Last month, June 2014, we announced a new method that Golden Helix developed–the soon to be available MM-KBAC. MM-KBAC, or Mixed Model Kernel Based Adaptive Clustering combines the KBAC method developed by Lui and Leal (2010) with a random effects matrix to adjust for relationships between samples. The KBAC algorithm takes a binary dependent variable and transformations are used to convert the logistic regression model to a linear model so that EMMAX (Efficient Mixed Model Association eXpedited) can be used to solve the equations.
We are also very excited that we have been accepted to present this material at ASHG this October (we’ll be in booth 422)! More importantly, we will be making this method available to our customers with the next release of SVS due out in August.
What do you need to know about this method?
- This method is designed to correct for batch effects, cryptic relatedness and known structure from large pedigrees in large-N DNA Sequencing studies.

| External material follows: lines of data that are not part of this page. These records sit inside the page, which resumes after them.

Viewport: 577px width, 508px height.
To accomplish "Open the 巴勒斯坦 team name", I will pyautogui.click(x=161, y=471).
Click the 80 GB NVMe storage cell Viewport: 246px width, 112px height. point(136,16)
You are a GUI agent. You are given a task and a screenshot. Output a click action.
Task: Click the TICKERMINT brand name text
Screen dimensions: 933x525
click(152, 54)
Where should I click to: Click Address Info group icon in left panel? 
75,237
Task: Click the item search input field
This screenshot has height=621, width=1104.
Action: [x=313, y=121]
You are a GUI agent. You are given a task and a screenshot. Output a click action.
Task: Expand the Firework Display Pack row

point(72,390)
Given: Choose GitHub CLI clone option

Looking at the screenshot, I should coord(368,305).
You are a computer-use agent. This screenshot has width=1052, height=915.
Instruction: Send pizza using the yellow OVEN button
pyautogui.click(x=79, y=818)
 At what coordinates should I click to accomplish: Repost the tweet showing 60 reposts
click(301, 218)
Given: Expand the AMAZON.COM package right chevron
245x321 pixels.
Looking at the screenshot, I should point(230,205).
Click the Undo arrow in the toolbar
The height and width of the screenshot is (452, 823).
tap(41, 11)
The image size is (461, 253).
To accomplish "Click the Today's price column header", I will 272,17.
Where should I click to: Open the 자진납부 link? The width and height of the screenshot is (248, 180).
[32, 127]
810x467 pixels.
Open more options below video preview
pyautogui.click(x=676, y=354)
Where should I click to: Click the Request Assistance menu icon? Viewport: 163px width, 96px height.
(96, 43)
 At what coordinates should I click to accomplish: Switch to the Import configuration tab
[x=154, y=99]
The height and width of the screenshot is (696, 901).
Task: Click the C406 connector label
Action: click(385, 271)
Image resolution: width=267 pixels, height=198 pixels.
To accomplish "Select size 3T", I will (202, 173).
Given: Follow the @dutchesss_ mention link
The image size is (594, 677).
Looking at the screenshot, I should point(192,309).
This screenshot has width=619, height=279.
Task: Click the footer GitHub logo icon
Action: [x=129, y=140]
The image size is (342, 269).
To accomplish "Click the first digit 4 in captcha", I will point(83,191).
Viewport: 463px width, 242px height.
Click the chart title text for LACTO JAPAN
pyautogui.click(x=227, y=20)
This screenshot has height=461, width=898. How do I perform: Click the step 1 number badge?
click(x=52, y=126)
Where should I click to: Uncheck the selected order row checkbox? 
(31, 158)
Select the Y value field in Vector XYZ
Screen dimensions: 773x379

- The KBAC algorithm identifies genes with an increased burden of rare variants associated with the phenotype.
- You can use this method with data from plants, animals or humans; as long as your data comes from a DNA Sequencer (or an Exome chip designed for rare variants) and you have a gene annotation source for your species.
- The p-values are determined via permutation testing so the number of permutations performed will determine the smallest p-value possible for the dataset.
How will you use MM-KBAC?
Like with EMMAX or Mixed Linear Model Analysis, you first need to have a kinship matrix for your samples. Kinship matrices are more accurate if only COMMON variants are used to determine the allelic sharing between samples. Once you have filtered your variants to exclude any rare variants, you can compute either an IBS (Identity by State) matrix or GRM (genomic relationship matrix) to use as the kinship matrix. Note: it is much faster to compute a GRM and not much is lost by doing so. In the next release, you will also have the option to explicitly specify the kinship matrix based on pedigree information if you have that available for all of your samples.
After computing the kinship matrix, the original variant list will need to be filtered again, this time leaving only the rare variants. Now, you are ready for MM-KBAC. With a quick selection of the gene annotation source, the parameters for KBAC, the kinship matrix and any other covariates, you are off to correcting your large-N DNA Sequencing data for pedigree structure to find those genes with a burden of rare variants associated with the phenotype.
With one click of the button, you can obtain all the results you will need!
Let us know if you would like to try this out for yourself and cannot wait until the August release; we would be happy to provide you with the beta release. You just need to be an active SVS customer and willing to give us feedback on how this new feature functions with your data.
Dear Greta Linse Peterson,
I attended your webcast which was about MMKBAC several weeks ago. I have few questions about this method as well as SVS. It seems that MMKBAC only takes binary trait (is that right?), because you use a logistic mixed model. I’m wondering that do you have any similar methods (mixed model + gene-based test) implemented in SVS which can take continuous traits?
CMC with Regression is our gene-based collapsing test that can take a continuous trait. We have plans to add in mixed models to CMC with Regression as well as add in the logistic mixed model to EMMAX.